Figure 5. Active Candida albicans infection slightly decreases alpha diversity of the fungal community but does not affect the bacterial community. The Shannon index was used to estimate alpha diversity between patients with active C albicans infection and non-infected patients. (A) Comparison of observed fungal alpha diversity, expressed as median and range values. (B) Comparison of observed bacterial alpha diversity, expressed as median and range values.
Beta diversity
We observed a correlation between fungal community composition and coccidioidomycosis infection status (PERMANOVA p=0.01). Patients experiencing active coccidioidomycosis infection had distinct fungal profiles when compared to patients with no active infection at the time of sample collection (Figure 6A). Patients with disseminated infections also appear to exhibit distinct fungal profiles and cluster together; however, pairwise PERMANOVA analysis is not statistically different when compared to no infection and respiratory infection (Figure 6A; p=0.28, p=0.27, respectively). The statistical power is quite low when comparing the disseminated patients due to the small sample size. Interestingly, we do observe a distinct cluster that is driven by active C. albicans infection (shown in the red circle), and PERMANOVA analysis confirms that this association is statistically significant (p=0.001). We observed no difference in beta diversity of the bacterial community composition based on coccidioidomycosis infection status (Figure 6B; PERMANOVA, p=0.1). We do observe a small amount of clustering in the PCoA; however, these patients have a mixture of bacterial, fungal, and viral infections with no clear association on what is driving this clustering. C. albicans active infection does not influence the bacterial community composition (PERMANOVA, p=0.08).
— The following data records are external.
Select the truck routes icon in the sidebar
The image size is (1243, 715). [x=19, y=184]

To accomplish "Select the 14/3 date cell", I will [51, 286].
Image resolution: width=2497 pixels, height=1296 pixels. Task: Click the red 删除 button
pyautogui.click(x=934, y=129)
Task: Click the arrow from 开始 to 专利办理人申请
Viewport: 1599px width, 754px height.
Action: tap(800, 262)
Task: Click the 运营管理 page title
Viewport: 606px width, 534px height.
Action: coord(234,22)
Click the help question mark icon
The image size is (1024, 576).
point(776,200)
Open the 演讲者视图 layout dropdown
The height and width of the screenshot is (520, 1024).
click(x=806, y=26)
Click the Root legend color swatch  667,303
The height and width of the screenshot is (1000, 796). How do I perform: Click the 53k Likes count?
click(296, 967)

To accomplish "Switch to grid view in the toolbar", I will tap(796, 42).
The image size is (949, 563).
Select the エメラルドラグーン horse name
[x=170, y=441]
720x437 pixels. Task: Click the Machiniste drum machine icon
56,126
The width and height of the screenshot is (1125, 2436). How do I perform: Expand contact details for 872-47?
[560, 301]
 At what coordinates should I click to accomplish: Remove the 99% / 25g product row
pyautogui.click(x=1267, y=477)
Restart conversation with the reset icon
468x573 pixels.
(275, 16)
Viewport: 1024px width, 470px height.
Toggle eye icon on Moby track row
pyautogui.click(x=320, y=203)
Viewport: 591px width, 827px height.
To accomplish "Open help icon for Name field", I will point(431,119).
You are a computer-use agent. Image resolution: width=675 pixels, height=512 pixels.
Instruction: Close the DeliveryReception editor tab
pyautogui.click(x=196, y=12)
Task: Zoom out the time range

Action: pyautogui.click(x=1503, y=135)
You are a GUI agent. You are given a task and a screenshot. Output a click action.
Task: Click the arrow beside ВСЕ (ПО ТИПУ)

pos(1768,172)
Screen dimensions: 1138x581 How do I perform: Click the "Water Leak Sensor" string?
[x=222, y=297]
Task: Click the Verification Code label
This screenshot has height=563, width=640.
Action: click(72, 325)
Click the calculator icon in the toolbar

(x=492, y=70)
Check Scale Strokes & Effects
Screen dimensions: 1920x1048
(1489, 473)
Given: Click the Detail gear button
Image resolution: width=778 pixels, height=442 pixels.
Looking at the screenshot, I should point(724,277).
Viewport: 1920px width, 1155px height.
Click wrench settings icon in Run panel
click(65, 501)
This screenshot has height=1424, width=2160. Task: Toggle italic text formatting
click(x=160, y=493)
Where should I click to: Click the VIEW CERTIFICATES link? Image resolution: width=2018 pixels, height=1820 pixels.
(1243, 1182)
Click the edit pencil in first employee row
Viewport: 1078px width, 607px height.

Figure 6. Active fungal infection influences the beta diversity of respiratory fungal communities but has little effect on the bacterial community. Principal coordinates analysis (PCoA) of Bray-Curtis dissimilarity. 95% confidence ellipses are shown for each group. Colors represent active infection and no infection and shapes represent no infection, respiratory or disseminated infection. (A) Beta diversity of fungal community. The red circle represents a distinct cluster of patients with active albicans infection. (B) Beta diversity of bacterial community.
Discussion
The literature regarding the influence of pathogen invasion on host microbial composition (Altmäe et al., 2019; Longford et al., 2019) led us to ask how the presence of fungal pathogens might change the respiratory fungal and bacterial compositions in patients with varying disease states. To our knowledge this is the first investigation in human coccidioidomycosis patients on the influence of the fungus on the lung microbiome. Our principal finding from this investigation is that active infection with Coccidioides or Candida albicans significantly changes the respiratory fungal communities of patients in Arizona. The role of the mycobiome during infection is mixed. Historically, abiotic factors, such as pH and temperature, were thought to be the main drivers of the mycobiome; however, these studies lack an assessment of species co-occurrences influencing the fungal community composition (Mishra et al., 2021). Recently, that thinking has changed but the majority of studies have been focused on patients with altered immune responses, such as HIV, cystic fibrosis, irritable bowel syndrome and Crohn’s Disease (Ott et al., 2008; Qin et al., 2010; Hoarau et al., 2016; Mishra et al., 2021). As far as we are aware, this is the first evidence of two fungal pathogens correlated with the respiratory mycobiome of humans.
Interestingly, we did not find an association between active infection and the bacterial community composition. Several studies, in various animal systems, have shown a disruption in the bacteriome associated with active fungal infection. In a laboratory-controlled setting, the fungal opportunistic pathogen C. albicans significantly altered the bacterial community reassembly after antibiotic disturbance (Erb Downward et al., 2013). In amphibians, the infection history of the fungal pathogen Batrachochytrium dendrobatidis significantly altered the skin microbiome community structure making animals more susceptible to severe disease (Bates et al., 2022). This evidence shows how a fungal pathogen can cause the normal host microbiota to shift. The lack of an association in the current study between infection and the bacteriome could be due to the health status of the patient cohort, as many had co-morbidities and medication use.
Numerous studies have looked at the importance of a microbiome in symbiosis (healthy) and the potential role in preventing severe infection (such as dissemination). This is done through a variety of mechanisms such as direct inhibition of the pathogen via niche competition and the promotion and activation of barrier immunity via microbial associated molecular patterns (MAMPs) of the commensal microbes (Reid et al., 2001; Bartlett, 2002; Petersson et al., 2011; Khosravi and Mazmanian, 2013). However, these data were mostly collected in the context of response of the gut bacteriome to a bacterial pathogen, such as Clostridium difficile (Loo et al., 2005; Brandt et al., 2012). Little is known about the role fungi play in disseminated disease. Furthermore, little is known about the mechanisms that lead to disseminated coccidioidomycosis outside of the lung. Our results may provide clues as to the role that a diverse respiratory fungal community has on limiting the risk of severe coccidioidomycosis. Although robust conclusions cannot be drawn based on the small sample size of disseminated patients.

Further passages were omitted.